I'll type another post about the curvature

Answer 2

ohk the whole problem carries 14marks

Answer 3

thet^2/3 is a fraction not exponent

Answer 4

The curvature is defined as the rate at which a curve changes direction, and can be defined multiple ways.

\[k=\frac{dT}{ds}=\frac{1}{\left| V \right|}\frac{|dT|}{|dt|}=\frac{\left| A \times V \right|}{\left| V \right|}\]

Where ;
T=unit tangent vector
s=position vector function
V=velocity vector function
A= acceleration vector function

In most cases you should use the first form.

Answer 5

ohkay... but in class when we looked for the curvature we took the tangent into tne quotient formular

Answer 6

like now m confused y do we have to use the quotient rule when we got the curvaure formular

Answer 7

hold on there, the unit tangent for a vector function \(\vec r(t)\) is\[\vec T={\vec r'(t)\over\|\vec r'(t)\|}\]so you gotta take the derivative first

Answer 8

yep... i agree with turningtest so when we look for the tangent we first look for the derivative and the derivative of the magnitude

Answer 9

the curvature is\[\kappa={\|\vec T'(t)\|\over\|\vec r'(t)\|}\]

Answer 10

so once you have the unit tangent just take the derivative, find the magnitude of that at the point in question, and divide by the magnitude of the derivative of the parametric curve, which we already found

Answer 11

The curvature is just the derivative the unit tangent vector divided by r'(t)=v(t).
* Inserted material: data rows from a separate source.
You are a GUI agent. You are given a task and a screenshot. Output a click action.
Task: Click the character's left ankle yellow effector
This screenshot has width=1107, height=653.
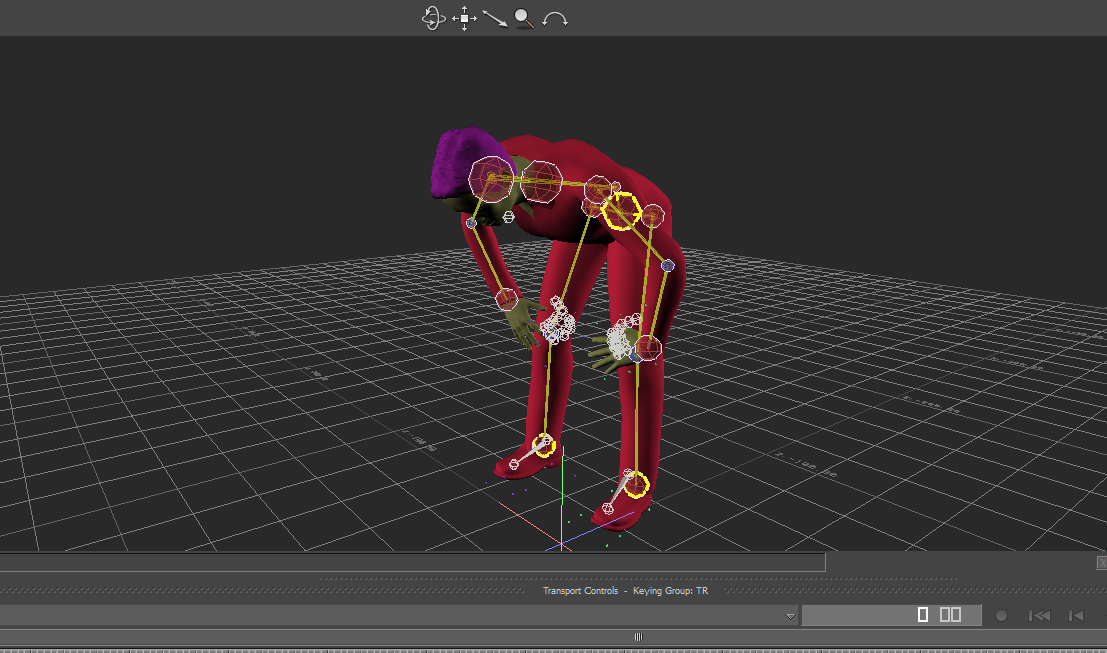point(636,485)
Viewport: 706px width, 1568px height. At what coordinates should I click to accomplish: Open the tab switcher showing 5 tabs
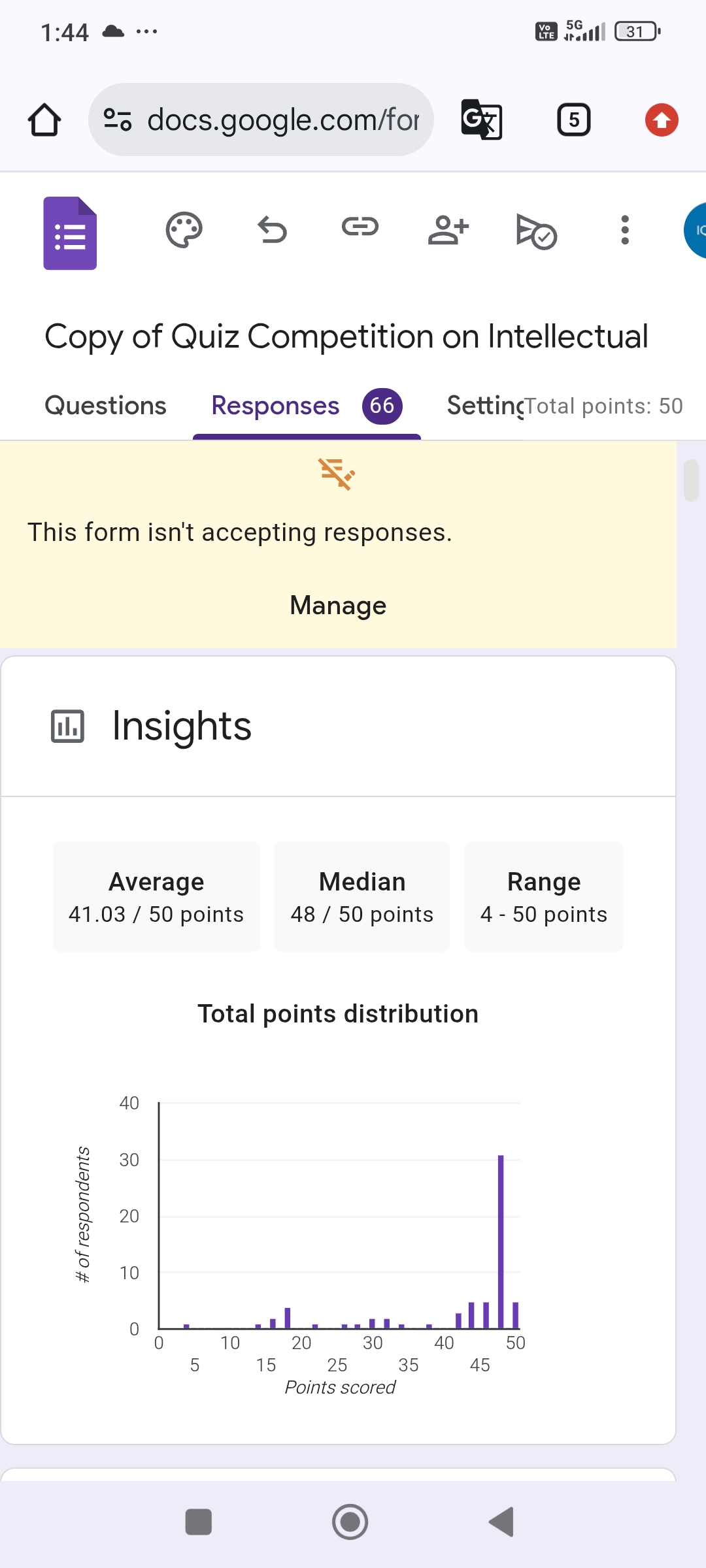(574, 120)
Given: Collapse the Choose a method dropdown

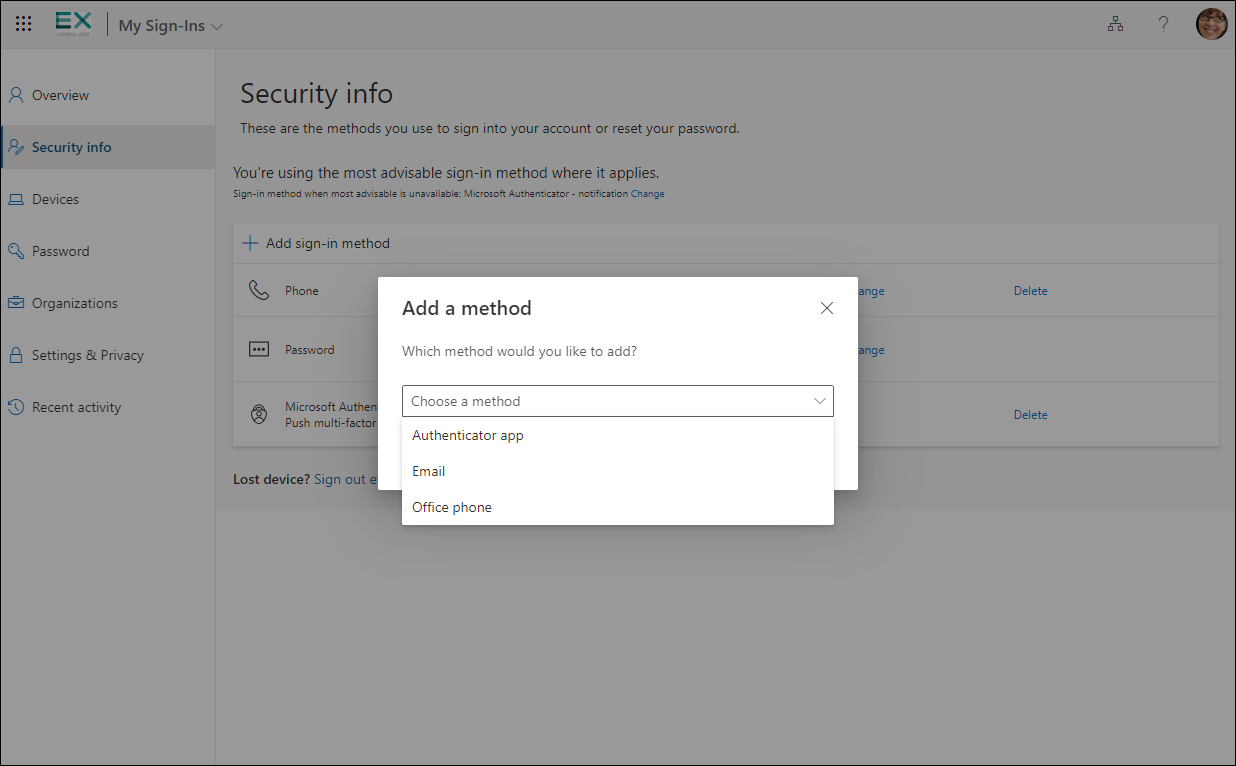Looking at the screenshot, I should 617,401.
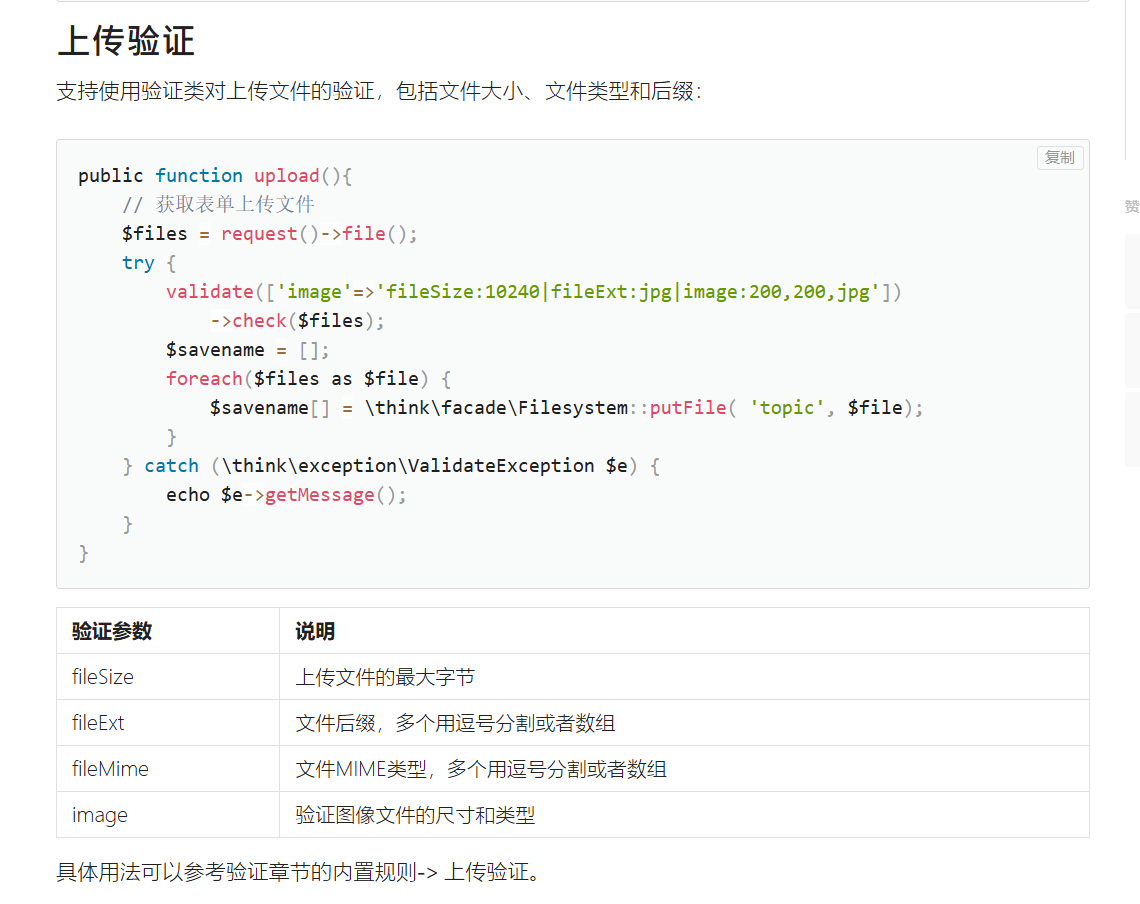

And yes, what turingtest said is the same thing as what I said r'(t)=v(t), I also don't know how to put the arrow on top.

Answer 12

yeap... that is clear to me so what is the answer you get

Answer 13

or okay, no point needed, I guess they just want the general formula

Answer 14

@abstracted
\vec{whatever}
=
\[\vec{whatever}\]

Answer 15

but yours doesn't take the derivative is the problem

Answer 16

guys ur making to get confused what is the answer u get on the unit tangent

Answer 17

\[\vec T={\vec V'\over\|\vec V'\|}\]

Answer 18

In the second equation of my first post, I did forget to actually differentiate it, so ignore that one.

But,
\[\vec{T}=\frac{\vec{r'(t)}}{|\vec{r'(t)}|}=\frac{\vec{v(t)}}{|\vec{v(t)}|}\]

Answer 19

ok I just figured out you meant that, sorry for the confusion
you just didn't say that at first, and I didn't read every post :P

Answer 20

Yea, it would've been simpler if I said r'(t) instead, I just copied straight from my old book.

Answer 21

i know the formulas bt can u just help me with the answers

Answer 22

no, I'm afraid you have to participate, we can't just give out answers...
during this time you should have found \(\|\vec r'(t)\|\) and \(\vec r'(t)\)
if not, try that first; you need it in the formula we are writing

Answer 23

the answer for the unit tangent i got [(1-t^2) + 2t +( 1+t^2)] / [root of 2 (t^2 +1)^2

Answer 24

if I could find a pen I could check that :P

Answer 25

careful with the square root in the magnitude

Answer 26

\[\|\vec r(t)\|=\sqrt{(1-t^2)^2+(2t)^2+(1+t)^2}\]

Answer 27

what about the magnitude

Answer 28

\[\|\vec r(t)\|=\sqrt{1-2t^2+t^4+4t^2+1+2t^2+t^4}\]

Answer 29

that is the magnitude

Answer 30

yes i agree but we got same factors

Answer 31

\[\|\vec r(t)\|=\sqrt{2+4t^2+2t^4}=\sqrt{2(1+t^2)^2}=\sqrt2(1+t^2)\]I have to go teach a class I'm afraid, I hope someone else can continue helping you
good luck!

Answer 32

ok